Both the line with "Screen dimensions: 532x399" and the line with "You are a GUI" in the records below must appear in the output, along with every line between them, exactly and with nothing added.

(Pixel coordinate grounding data)
* * * *

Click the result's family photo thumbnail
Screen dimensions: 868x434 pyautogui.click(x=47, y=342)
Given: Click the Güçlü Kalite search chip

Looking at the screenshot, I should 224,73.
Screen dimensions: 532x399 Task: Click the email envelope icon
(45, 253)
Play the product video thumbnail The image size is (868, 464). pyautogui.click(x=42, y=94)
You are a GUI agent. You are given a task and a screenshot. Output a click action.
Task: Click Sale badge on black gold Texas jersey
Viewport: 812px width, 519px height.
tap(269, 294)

* * * *

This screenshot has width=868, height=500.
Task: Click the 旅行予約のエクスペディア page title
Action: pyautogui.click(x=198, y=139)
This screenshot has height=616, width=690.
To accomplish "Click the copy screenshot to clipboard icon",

* * * *

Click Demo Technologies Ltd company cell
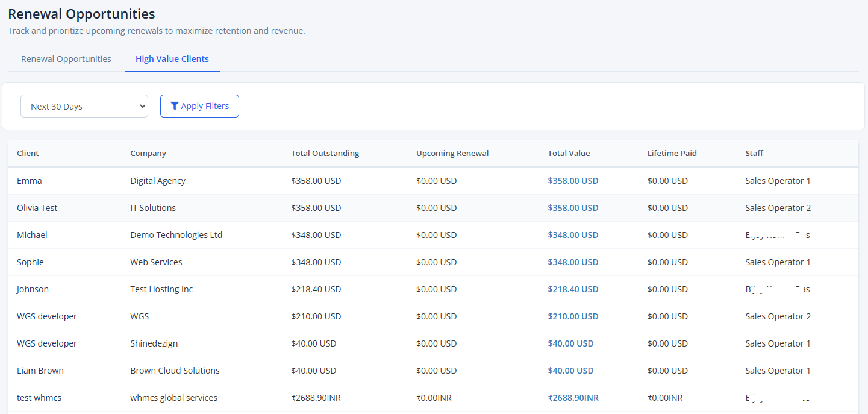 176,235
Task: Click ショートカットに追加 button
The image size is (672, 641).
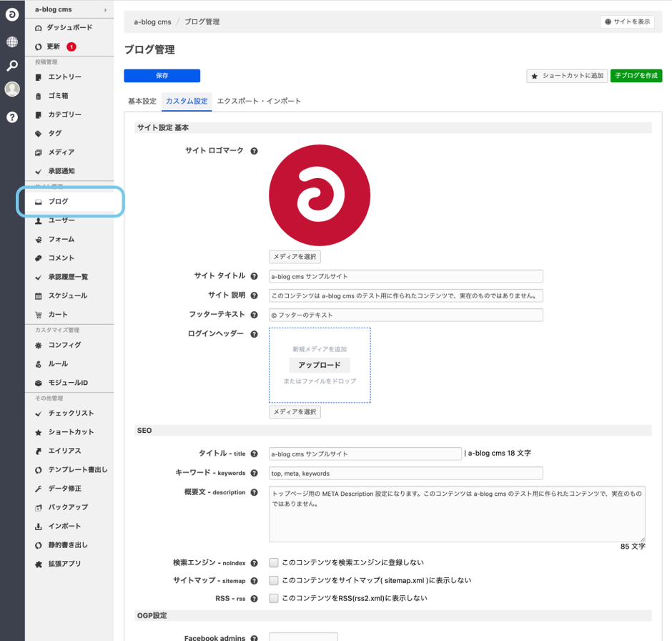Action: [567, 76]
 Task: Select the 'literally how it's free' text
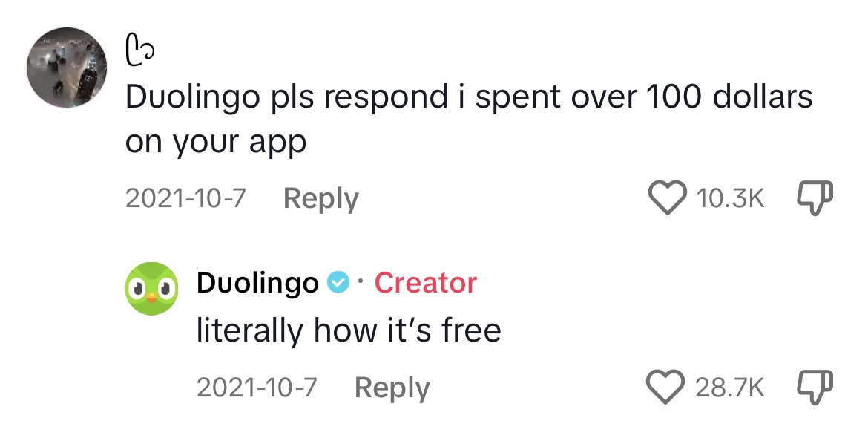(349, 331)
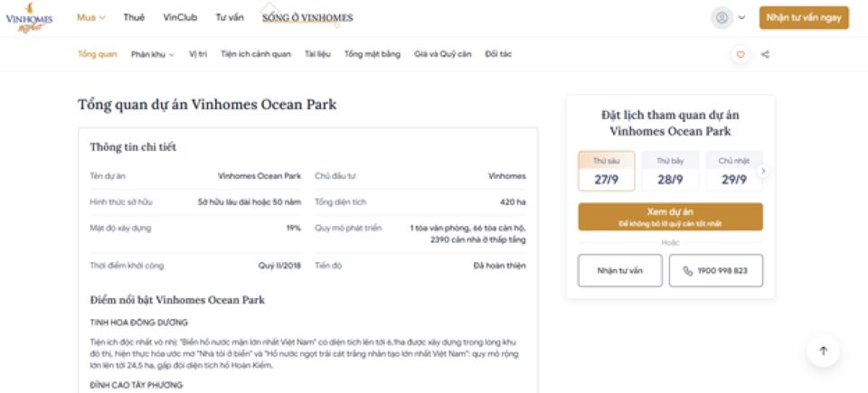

* * * *

RESULT OF THIS TASK —
Screen dimensions: 532x399 Task: Click the email envelope icon
(45, 253)
Play the product video thumbnail The image size is (868, 464). pyautogui.click(x=42, y=94)
You are a GUI agent. You are given a task and a screenshot. Output a click action.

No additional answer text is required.